## Problem requirements
Take the entries that follow and return exactly the lines from the one holding "Draudzīgā Aicinājuma fonds (1320, 714)" through the one holding "earn money (48, 2450)", both included. Nothing else is needed.

## Raw data
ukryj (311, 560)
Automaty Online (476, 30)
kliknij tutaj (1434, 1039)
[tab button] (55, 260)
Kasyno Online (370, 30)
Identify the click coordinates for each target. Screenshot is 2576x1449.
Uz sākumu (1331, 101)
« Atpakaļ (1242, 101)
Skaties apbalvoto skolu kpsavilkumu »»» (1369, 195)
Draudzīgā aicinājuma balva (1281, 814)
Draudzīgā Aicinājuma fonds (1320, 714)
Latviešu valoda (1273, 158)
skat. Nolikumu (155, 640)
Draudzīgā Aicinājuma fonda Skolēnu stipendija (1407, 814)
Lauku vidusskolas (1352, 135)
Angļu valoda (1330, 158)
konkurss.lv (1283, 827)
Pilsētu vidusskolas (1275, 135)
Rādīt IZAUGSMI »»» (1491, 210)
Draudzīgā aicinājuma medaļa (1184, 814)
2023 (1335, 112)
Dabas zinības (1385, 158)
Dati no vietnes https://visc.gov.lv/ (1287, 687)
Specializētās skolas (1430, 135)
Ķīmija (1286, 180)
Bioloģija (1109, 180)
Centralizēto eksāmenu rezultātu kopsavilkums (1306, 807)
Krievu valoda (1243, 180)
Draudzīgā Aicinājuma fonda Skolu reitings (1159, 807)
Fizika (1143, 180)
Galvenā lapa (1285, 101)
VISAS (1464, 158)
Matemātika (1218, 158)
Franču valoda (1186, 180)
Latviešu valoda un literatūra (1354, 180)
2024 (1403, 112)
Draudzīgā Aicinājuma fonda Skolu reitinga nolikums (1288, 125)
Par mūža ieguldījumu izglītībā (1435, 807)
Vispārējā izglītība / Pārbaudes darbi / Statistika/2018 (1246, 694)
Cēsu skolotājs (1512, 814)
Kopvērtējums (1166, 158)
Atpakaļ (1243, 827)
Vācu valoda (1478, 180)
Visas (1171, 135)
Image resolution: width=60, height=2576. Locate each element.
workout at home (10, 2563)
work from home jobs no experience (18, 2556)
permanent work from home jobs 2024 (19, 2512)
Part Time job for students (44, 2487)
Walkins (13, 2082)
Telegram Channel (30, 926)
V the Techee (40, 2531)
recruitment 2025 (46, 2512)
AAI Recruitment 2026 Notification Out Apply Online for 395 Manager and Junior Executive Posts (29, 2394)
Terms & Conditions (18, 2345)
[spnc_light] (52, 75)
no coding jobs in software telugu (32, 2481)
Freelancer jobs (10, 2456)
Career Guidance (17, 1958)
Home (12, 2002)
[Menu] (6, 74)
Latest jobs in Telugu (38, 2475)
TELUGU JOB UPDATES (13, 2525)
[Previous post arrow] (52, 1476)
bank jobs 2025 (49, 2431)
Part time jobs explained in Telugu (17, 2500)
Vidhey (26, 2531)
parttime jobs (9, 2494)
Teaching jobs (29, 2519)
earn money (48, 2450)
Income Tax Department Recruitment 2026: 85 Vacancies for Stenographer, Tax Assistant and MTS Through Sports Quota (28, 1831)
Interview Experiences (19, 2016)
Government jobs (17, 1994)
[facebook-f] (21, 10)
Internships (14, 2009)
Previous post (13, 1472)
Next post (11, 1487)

## Reply
Draudzīgā Aicinājuma fonds (1320, 714)
Latviešu valoda (1273, 158)
skat. Nolikumu (155, 640)
Draudzīgā Aicinājuma fonda Skolēnu stipendija (1407, 814)
Lauku vidusskolas (1352, 135)
Angļu valoda (1330, 158)
konkurss.lv (1283, 827)
Pilsētu vidusskolas (1275, 135)
Rādīt IZAUGSMI »»» (1491, 210)
Draudzīgā aicinājuma medaļa (1184, 814)
2023 (1335, 112)
Dabas zinības (1385, 158)
Dati no vietnes https://visc.gov.lv/ (1287, 687)
Specializētās skolas (1430, 135)
Ķīmija (1286, 180)
Bioloģija (1109, 180)
Centralizēto eksāmenu rezultātu kopsavilkums (1306, 807)
Krievu valoda (1243, 180)
Draudzīgā Aicinājuma fonda Skolu reitings (1159, 807)
Fizika (1143, 180)
Galvenā lapa (1285, 101)
VISAS (1464, 158)
Matemātika (1218, 158)
Franču valoda (1186, 180)
Latviešu valoda un literatūra (1354, 180)
2024 (1403, 112)
Draudzīgā Aicinājuma fonda Skolu reitinga nolikums (1288, 125)
Par mūža ieguldījumu izglītībā (1435, 807)
Vispārējā izglītība / Pārbaudes darbi / Statistika/2018 (1246, 694)
Cēsu skolotājs (1512, 814)
Kopvērtējums (1166, 158)
Atpakaļ (1243, 827)
Vācu valoda (1478, 180)
Visas (1171, 135)
Image resolution: width=60, height=2576. Locate each element.
workout at home (10, 2563)
work from home jobs no experience (18, 2556)
permanent work from home jobs 2024 (19, 2512)
Part Time job for students (44, 2487)
Walkins (13, 2082)
Telegram Channel (30, 926)
V the Techee (40, 2531)
recruitment 2025 (46, 2512)
AAI Recruitment 2026 Notification Out Apply Online for 395 Manager and Junior Executive Posts (29, 2394)
Terms & Conditions (18, 2345)
[spnc_light] (52, 75)
no coding jobs in software telugu (32, 2481)
Freelancer jobs (10, 2456)
Career Guidance (17, 1958)
Home (12, 2002)
[Menu] (6, 74)
Latest jobs in Telugu (38, 2475)
TELUGU JOB UPDATES (13, 2525)
[Previous post arrow] (52, 1476)
bank jobs 2025 (49, 2431)
Part time jobs explained in Telugu (17, 2500)
Vidhey (26, 2531)
parttime jobs (9, 2494)
Teaching jobs (29, 2519)
earn money (48, 2450)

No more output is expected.